WHAT THE TASK REQUIRES → Please copy out the lines in the entries that contain "plus".

ENTRIES SUPPLIED: Begin

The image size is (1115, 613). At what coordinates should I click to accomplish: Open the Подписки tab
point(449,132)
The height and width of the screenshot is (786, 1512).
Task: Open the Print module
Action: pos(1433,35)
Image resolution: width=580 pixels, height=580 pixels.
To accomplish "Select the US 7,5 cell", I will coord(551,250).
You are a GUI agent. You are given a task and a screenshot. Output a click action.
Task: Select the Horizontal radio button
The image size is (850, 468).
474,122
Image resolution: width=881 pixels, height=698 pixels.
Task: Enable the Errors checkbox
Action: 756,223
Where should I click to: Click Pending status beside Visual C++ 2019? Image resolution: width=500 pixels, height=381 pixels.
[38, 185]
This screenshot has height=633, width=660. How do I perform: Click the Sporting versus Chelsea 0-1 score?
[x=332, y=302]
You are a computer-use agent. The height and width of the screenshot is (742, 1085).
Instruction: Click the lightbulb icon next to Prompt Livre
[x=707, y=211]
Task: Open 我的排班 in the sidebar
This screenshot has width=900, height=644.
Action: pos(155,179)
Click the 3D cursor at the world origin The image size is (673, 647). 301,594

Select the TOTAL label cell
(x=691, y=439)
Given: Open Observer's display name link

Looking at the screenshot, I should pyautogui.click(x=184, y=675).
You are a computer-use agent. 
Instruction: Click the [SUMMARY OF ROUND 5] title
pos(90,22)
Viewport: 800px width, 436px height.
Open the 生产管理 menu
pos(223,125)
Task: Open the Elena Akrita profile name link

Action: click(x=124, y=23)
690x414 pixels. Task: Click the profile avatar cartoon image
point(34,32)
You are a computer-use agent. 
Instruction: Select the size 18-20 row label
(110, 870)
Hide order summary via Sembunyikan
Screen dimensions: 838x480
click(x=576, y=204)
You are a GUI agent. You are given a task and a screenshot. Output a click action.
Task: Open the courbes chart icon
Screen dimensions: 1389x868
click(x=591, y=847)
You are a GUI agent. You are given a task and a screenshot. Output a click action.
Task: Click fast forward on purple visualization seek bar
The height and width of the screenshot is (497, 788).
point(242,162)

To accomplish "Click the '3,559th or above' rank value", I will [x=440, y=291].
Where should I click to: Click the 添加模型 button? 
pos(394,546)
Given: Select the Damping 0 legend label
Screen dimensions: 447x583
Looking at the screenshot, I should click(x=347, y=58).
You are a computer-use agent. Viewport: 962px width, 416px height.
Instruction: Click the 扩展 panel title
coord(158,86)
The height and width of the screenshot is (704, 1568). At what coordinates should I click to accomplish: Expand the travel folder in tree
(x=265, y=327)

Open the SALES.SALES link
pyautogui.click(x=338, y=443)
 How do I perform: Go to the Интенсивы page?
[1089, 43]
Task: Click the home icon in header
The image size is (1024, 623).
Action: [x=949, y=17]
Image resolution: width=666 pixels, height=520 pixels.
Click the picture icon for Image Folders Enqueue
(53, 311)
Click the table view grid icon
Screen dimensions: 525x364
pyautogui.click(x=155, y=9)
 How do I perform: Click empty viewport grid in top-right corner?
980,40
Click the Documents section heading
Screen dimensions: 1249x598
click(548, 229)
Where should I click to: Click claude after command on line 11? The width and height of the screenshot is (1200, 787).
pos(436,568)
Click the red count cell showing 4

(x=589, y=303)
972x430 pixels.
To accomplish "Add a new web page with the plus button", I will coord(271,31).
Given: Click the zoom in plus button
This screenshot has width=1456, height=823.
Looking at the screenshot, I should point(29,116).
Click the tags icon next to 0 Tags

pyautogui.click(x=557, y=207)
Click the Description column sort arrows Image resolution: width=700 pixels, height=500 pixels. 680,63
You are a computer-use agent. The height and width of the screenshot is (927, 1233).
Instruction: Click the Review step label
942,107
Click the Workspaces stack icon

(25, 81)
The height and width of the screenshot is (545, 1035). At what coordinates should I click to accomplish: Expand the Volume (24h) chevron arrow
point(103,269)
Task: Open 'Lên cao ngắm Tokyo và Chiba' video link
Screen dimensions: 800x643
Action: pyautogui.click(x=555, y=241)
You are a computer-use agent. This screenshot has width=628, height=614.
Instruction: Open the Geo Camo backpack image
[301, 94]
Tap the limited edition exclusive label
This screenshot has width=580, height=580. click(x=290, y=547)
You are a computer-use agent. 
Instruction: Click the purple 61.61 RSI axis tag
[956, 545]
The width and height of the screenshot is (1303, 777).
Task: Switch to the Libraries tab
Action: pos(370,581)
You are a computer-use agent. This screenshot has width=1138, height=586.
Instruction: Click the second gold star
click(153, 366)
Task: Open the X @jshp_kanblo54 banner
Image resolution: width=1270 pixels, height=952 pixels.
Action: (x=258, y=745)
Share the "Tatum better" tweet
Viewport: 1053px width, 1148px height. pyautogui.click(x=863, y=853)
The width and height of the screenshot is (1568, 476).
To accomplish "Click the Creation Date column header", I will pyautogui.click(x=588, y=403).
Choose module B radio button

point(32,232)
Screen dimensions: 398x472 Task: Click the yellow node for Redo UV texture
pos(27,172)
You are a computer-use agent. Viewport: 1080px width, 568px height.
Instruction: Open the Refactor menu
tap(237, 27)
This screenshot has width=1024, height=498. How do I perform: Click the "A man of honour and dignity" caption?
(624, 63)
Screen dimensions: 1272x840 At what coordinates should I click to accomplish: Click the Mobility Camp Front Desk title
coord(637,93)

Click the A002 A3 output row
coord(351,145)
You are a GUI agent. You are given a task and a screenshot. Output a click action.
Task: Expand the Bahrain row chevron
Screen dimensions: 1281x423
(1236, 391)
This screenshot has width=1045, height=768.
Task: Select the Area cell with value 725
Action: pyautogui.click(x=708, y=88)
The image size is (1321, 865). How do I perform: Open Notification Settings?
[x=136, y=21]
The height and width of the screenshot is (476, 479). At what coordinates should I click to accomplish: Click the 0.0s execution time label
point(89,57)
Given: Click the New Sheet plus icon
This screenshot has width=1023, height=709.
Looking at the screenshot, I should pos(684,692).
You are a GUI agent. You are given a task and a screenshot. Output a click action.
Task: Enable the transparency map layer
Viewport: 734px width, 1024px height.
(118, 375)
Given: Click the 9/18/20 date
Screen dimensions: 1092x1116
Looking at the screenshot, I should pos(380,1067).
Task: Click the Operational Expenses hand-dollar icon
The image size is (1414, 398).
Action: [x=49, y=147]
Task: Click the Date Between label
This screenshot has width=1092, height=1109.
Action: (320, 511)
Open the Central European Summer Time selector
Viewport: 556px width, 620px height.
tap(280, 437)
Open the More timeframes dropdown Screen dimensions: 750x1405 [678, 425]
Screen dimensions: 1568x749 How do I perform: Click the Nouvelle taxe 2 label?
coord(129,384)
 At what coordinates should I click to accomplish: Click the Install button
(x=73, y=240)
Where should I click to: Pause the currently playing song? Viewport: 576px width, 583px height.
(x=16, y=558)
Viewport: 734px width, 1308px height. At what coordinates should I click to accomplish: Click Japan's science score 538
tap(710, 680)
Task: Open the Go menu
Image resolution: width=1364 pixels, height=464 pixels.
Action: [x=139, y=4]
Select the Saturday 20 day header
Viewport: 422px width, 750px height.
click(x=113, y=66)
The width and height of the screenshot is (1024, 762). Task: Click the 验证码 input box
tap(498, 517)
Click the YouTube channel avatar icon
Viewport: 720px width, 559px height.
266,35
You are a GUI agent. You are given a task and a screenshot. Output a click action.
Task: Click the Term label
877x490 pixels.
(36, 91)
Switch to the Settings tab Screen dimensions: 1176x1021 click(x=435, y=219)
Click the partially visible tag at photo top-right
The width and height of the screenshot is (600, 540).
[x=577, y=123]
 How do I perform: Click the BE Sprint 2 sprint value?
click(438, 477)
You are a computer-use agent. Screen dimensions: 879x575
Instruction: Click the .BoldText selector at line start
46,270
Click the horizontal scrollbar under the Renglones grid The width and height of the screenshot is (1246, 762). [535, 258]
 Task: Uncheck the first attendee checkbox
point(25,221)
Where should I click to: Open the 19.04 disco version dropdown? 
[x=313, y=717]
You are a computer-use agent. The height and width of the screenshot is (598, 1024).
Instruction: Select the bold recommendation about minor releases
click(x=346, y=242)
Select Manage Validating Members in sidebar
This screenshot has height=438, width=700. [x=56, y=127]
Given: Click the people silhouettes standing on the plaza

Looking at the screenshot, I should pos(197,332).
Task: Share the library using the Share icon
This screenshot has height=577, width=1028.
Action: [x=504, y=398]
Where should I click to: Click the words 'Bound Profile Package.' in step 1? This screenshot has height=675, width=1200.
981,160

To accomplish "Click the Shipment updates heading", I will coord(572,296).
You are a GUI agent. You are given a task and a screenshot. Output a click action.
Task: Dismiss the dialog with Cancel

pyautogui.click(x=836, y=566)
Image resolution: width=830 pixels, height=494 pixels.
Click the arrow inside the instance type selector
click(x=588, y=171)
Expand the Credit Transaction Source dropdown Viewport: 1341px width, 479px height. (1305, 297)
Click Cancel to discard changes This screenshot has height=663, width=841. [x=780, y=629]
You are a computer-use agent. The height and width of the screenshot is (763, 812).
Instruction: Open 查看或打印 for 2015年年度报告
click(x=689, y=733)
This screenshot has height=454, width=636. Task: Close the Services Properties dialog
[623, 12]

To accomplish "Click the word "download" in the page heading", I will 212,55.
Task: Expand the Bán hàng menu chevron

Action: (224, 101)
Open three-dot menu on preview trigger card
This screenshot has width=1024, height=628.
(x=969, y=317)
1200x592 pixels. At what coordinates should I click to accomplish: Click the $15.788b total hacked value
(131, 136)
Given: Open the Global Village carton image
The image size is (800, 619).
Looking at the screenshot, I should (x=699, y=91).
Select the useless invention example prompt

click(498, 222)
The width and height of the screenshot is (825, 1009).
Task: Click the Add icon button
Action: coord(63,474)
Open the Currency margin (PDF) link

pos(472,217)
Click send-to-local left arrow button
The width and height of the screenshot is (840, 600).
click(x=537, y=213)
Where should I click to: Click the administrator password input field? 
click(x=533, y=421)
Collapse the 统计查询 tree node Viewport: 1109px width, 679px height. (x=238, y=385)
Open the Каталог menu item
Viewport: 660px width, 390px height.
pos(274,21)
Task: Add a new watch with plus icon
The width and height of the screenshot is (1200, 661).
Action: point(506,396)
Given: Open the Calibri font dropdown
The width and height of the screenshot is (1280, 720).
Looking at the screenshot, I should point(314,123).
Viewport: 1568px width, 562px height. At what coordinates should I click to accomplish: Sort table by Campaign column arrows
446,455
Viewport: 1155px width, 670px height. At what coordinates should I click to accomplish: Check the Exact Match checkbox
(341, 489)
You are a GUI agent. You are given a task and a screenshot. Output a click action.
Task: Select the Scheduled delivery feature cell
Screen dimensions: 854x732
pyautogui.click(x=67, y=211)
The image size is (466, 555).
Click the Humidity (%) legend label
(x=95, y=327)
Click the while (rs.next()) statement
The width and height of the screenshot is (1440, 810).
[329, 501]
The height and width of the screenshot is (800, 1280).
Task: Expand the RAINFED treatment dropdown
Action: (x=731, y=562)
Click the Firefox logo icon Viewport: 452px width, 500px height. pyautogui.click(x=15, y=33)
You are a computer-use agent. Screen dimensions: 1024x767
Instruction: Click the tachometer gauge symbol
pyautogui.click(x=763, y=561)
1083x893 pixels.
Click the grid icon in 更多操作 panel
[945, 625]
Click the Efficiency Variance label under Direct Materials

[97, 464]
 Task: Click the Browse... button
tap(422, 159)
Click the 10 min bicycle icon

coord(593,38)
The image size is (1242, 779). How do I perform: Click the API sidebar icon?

ENTRIES SUPPLIED: End

ANSWER →
To accomplish "Add a new web page with the plus button", I will coord(271,31).
Given: Click the zoom in plus button
Given: Click the New Sheet plus icon
Task: Add a new watch with plus icon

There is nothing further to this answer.